工安帽有分SIZE,他的工安帽戴在她头上将她的头盖住了一大半,她想调整,无奈双手全拿著东西,于是只好仰头让帽子往后滑,露出双眼看著他。
看著此刻她滑稽的模样,他发噱,双手却自动的帮她调整起系带。
她没拒绝他的帮忙。“可是你受到恐吓。”
她看过他收到的那三封恐吓信,信里没有署名,只是警告他别抢不属于自己的东西,字句问充满了恐吓。
“那又如何?”
他云淡风轻的态度让她困惑。“你不怕受到攻击或是绑架吗?”
“怕有什么用,该来的还是会来。”
“既然知道自己有可能遭遇危险,你就应该请个保镳保护自己。”这很理所当然不是吗?
“我由我自己保护,何须依赖别人?至于你,是我的预料之外,当初我应该把条件订得更严一点,这样身边就不会跟著一个麻烦了。”她的脸真的好小,他都已经把系带缩到最短了,却还是无法将工安帽固定在她的头上。
大大的工安帽戴在她头上,让她看起来更娇小了,她是这么娇小脆弱,保镳的工作真的一点也不适合她。
“我不是麻烦。”她第一次替自己辩驳。她不是麻烦,而且从来也没人说过她是个麻烦。
“还说不是麻烦,一天到晚惹我不高兴。
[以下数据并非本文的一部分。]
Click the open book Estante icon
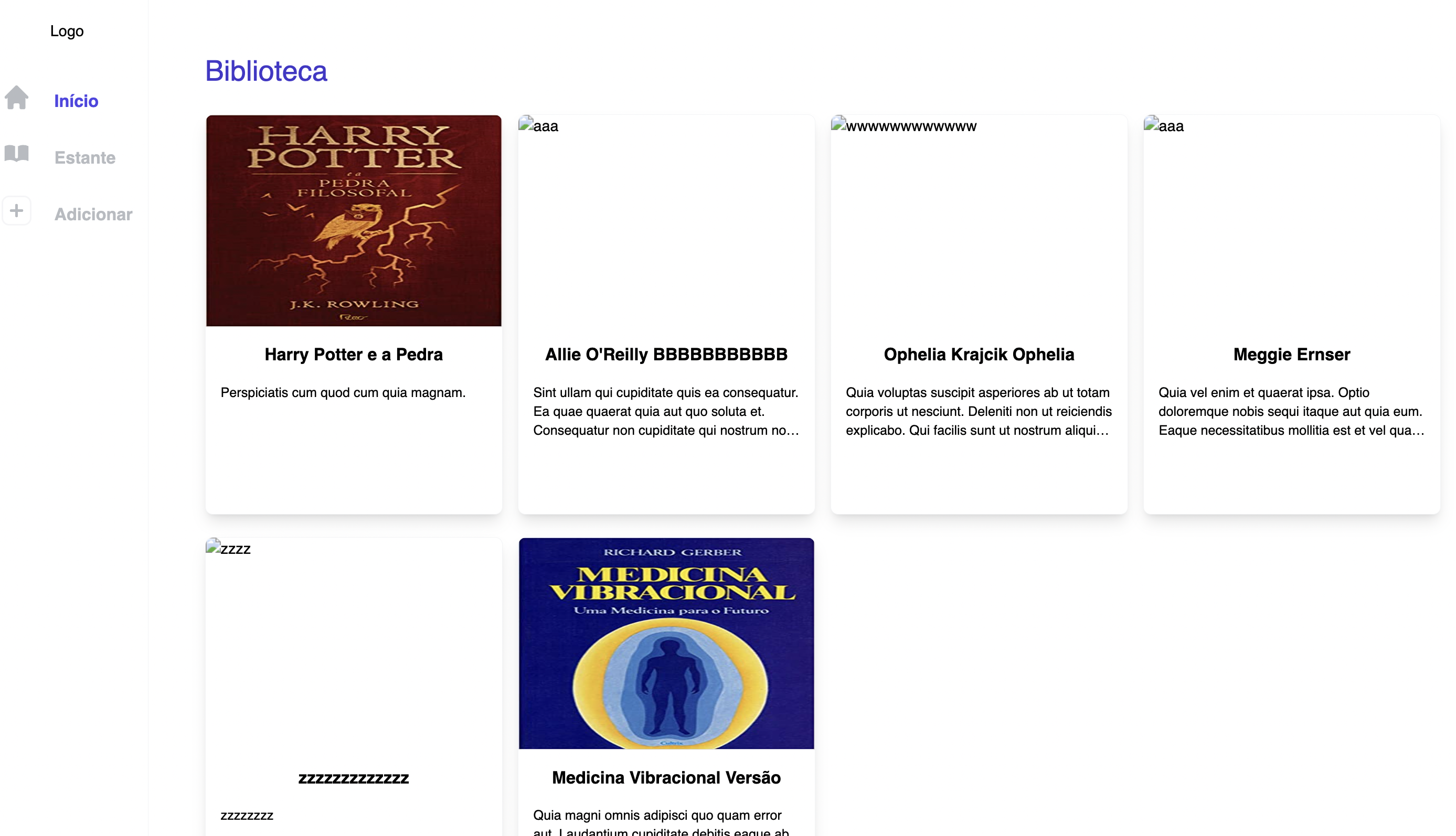 coord(17,154)
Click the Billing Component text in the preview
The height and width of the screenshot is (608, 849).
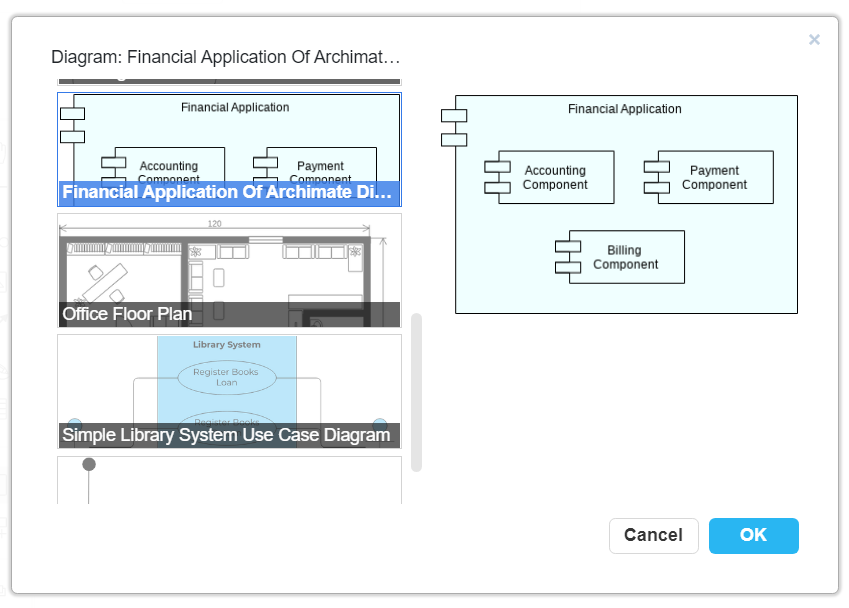625,258
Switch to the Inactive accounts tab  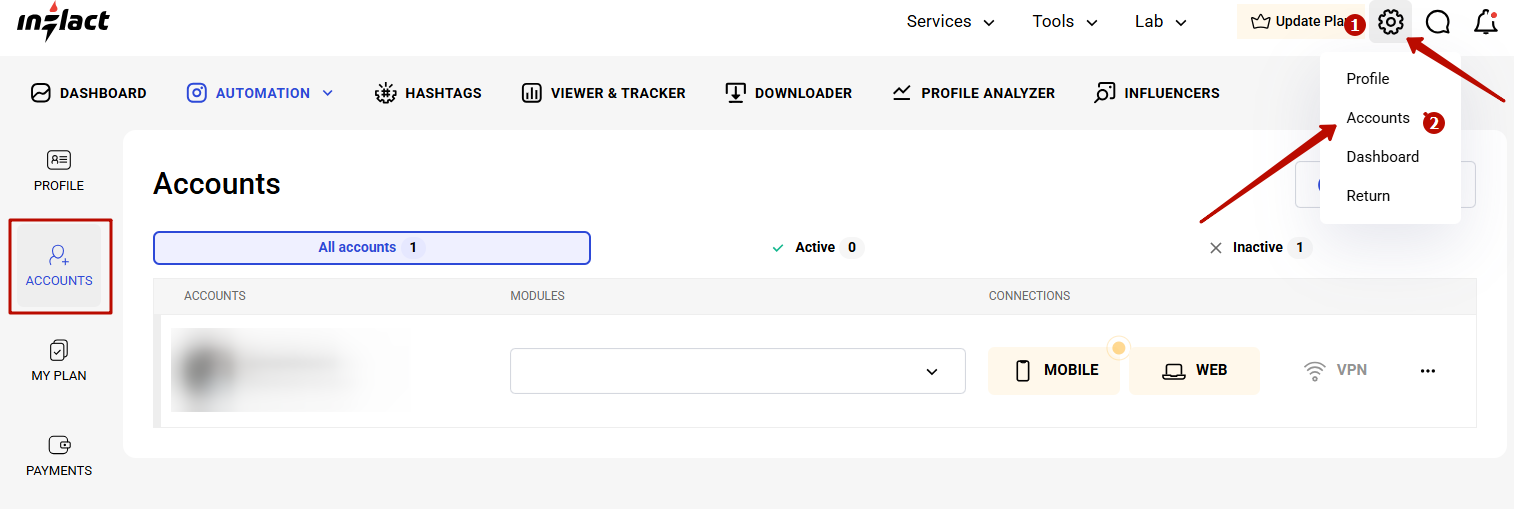[x=1258, y=248]
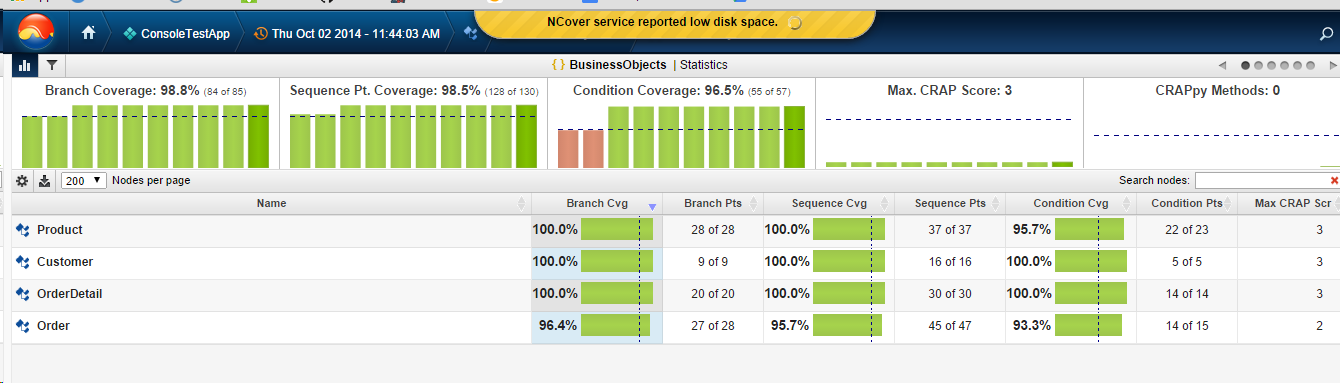Select the Thu Oct 02 2014 execution breadcrumb
The image size is (1340, 383).
(x=347, y=33)
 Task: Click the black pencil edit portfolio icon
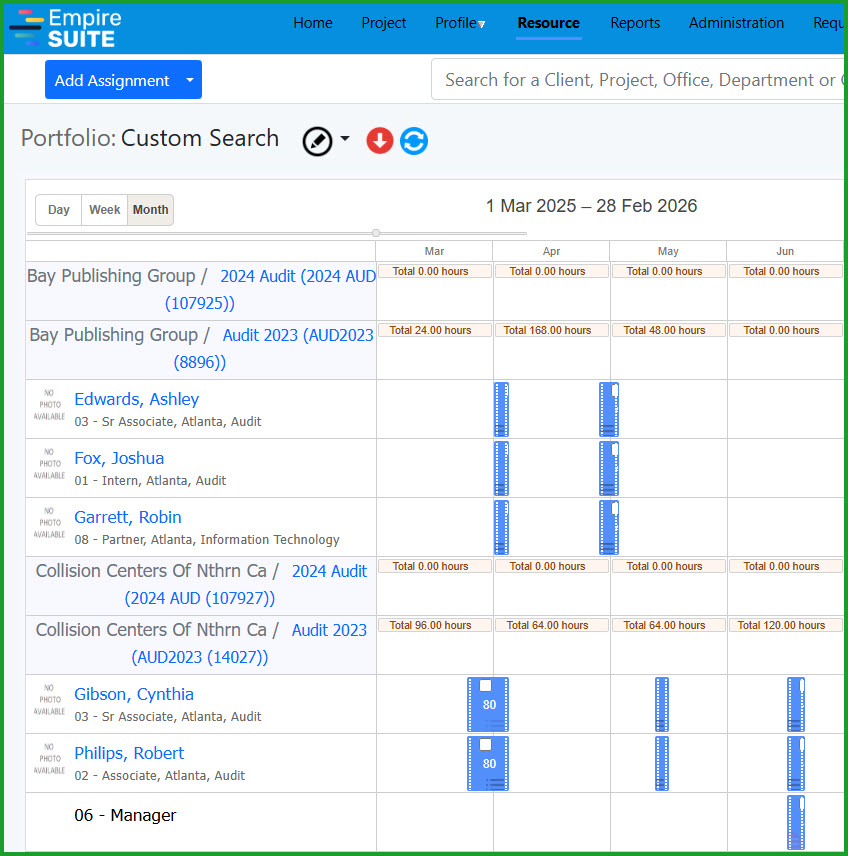(x=317, y=141)
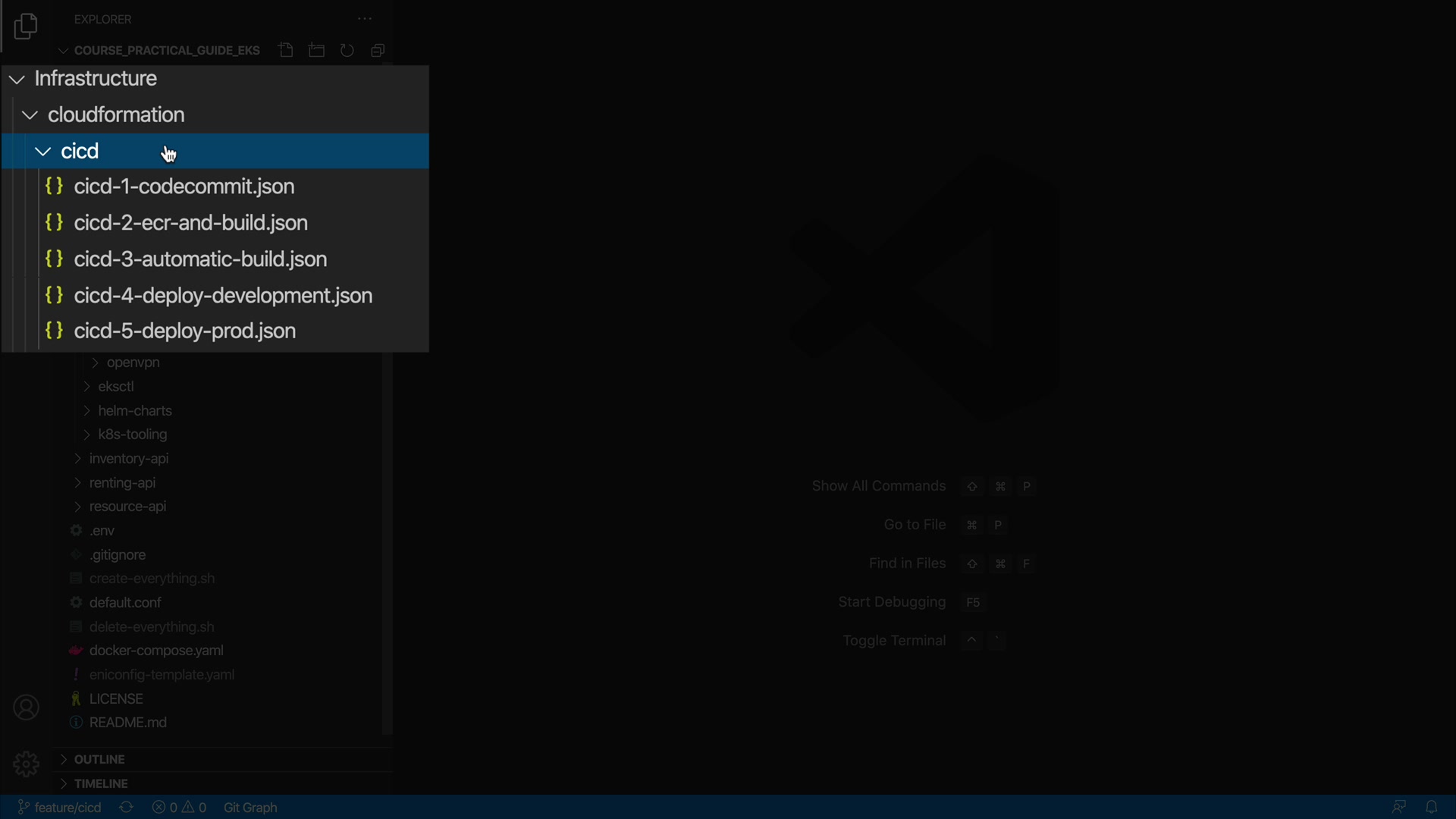Open Git Graph from status bar
The image size is (1456, 819).
(x=250, y=808)
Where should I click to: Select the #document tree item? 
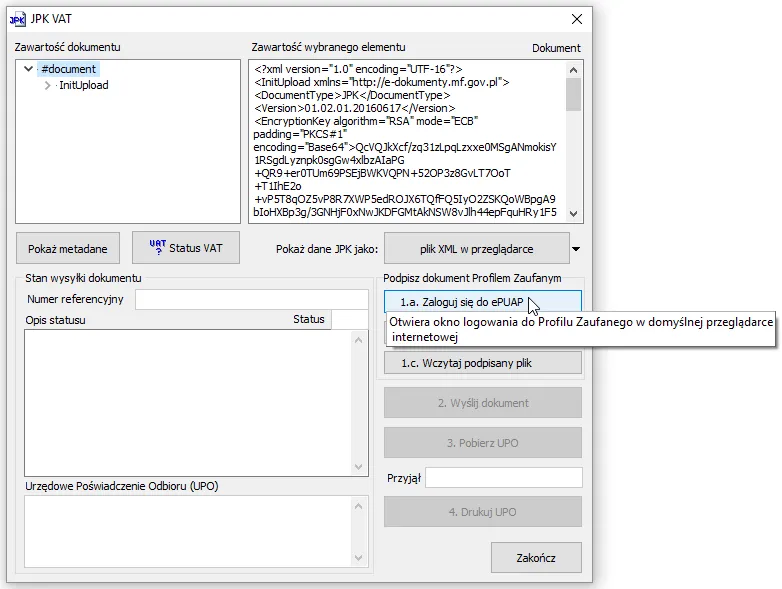[68, 69]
”想起办公室里她没有闪躲石宏凯想要搂她肩的那一幕,心里又是一阵不舒服。
“我没有,那是你自己……”那是你自己爱生气吧?她想这么说,却想起自己保镳的身分。保镳不该与雇主起口角,所以她把话吞了回去。
“那是我什么?”
“没什么。”她摇头,头上的工安帽也跟著晃啊晃。
“又吞吞吐吐,坏毛病!”叩!他赏了一记爆栗在她的工安帽上。
“老板,你马子啊?”两人身后突然传来工人的调笑。
“幼齿喔!哪里趴来的?”标准的台湾国语。
“你们好,我是荆先生的保镳,我姓苗。”苗水净有礼的转身打招呼。
“啊?”两名工人皆傻眼,有没有搞错,女人当保镳,而且还是个小不点?噗噗……两人笑得好放肆。
“吵死了,笑什么笑!太闲是不是,还不给我回去工作。”不知为何,两人瞧不起她的眼神惹恼了他,虽然他也不认为她够格当一名保镳,但他就是不准有人这般瞧轻她。
“喔,保护女生ㄋㄟ,老板你喜欢人家后?”两人不肯走,留在原地嬉闹。
“还不走?小心我叫你们搬钢筋,操死你们!”
“好啦好啦!”两人这下才肯离去,不过还是边走边笑,频频回首看着苗水净和荆忍;小不点保护大巨人,真是笑死人了。
又来了,就是这样,事情一旦沾到她,他就容易受影响,连他自己都觉得莫名其妙。
转身,瞪了她一眼,早知道就不该带她来工地。“总之,我不需要别人保护我,迟早我一定会把你劝退。”
莫名其妙被人瞪,她叹了口气,默默的跟在他后头。
第一次被人嫌成这样,真是不习惯,心里头好像有种感觉在酝酿,感觉闷闷的,不大舒服。
荆忍踏上没有扶手的楼梯,快步来到四楼,正巧看到工头,便问起状况:“老谢,进度如何?”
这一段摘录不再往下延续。